Mattie Jackson Selecman is a certified sommelier and previously owned a wine bar in Nashville. She also has a degree in creative writing from the University of Tennessee.
Tragically, she lost her husband of less than a year, Ben Selecman, in September 2018 after he suffered a traumatic brain injury while on vacation in Florida. Despite her grief, Mattie is pushing forward and has dedicated herself to helping others.
Mattie and her business partner, Brooke Tometich, started a philanthropic merchandise brand dubbed “NaSHEville” in order to help women and children in need-specifically orphans, widows, and trafficked women.
Mattie Jackson Selecman and Amber discuss her journey of finding joy in debilitating grief after the tragic loss of her husband, Ben. We also talk about honest conversation with a God who cares and living a life she never expected all of which is chronicled in her best selling memoir, Lemons on Friday .
“When tragedy happens, you’re made very aware very quickly what you really believe about God and you can lean into him fully or turn away there’s not a whole lot of room for lukewarm.”

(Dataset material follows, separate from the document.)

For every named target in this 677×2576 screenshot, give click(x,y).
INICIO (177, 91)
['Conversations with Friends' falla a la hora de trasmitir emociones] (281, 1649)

“In those moments [after Ben died], I was so desperate for him. And the ways that he showed up, other people wouldn’t even hardly notice, they were just so intimate and so tender, and so personal.”
“I have felt him almost physically stooping and kneeling, and laying with me in the pain…[F]or most of my life, having been a Christian, I knew God, I knew Jesus as my Savior. That’s the first point, we get it, we believe it. Until Ben died, and I was so desperate and helpless to find goodness in my own story, I didn’t know that he was the sit beside me best friend. I think that’s what I’ve discovered about him. And that’s what I love most about him.”
“There are little sweet ways he reminds you that he’s with you, but he also loves us well through our people.”
“I had never felt sorrow and pain and despair and doubt at that depth. And there was a point at which I realized being this down in the valley is not going to negate me from also experiencing things that will pour back into my soul.”
“When your emotional well has expanded so much, it also expands how richly you can enjoy small things in life….When you hurt so badly, you also learn to celebrate things so much more fervently.”
“I never was happy about anything that was happening, because happiness is circumstantial, and the circumstances were awful. Joy… it’s not something we can create for ourselves. It’s something that is a gift from God. I prayed, ‘Give me little things to sustain me.’ And he did. I also prayed, ‘Give me the eyes to see them.’ Because when you start to train your mind to try to see God everywhere, you start to see him everywhere. It sort of sharpens your spiritual eyesight.”
“One of the most wonderful and powerful things I would tell people that are grieving is don’t avoid those painful places. It’s natural to want to, but pray for the courage to do them, and bring those people around you. It starts to purge the pain from deep levels.”
“One of the kindest things a friend said to me was…, ‘Do you want to talk about Ben right now? Or do you want me to talk about my whole life, so you can be in my world for a minute and not have to think about everything?’ “
“I like myself a lot better than I did four years ago. I’m a kinder person. I hold space for people to hurt in a way that I would have wanted to just fix it and move on before.”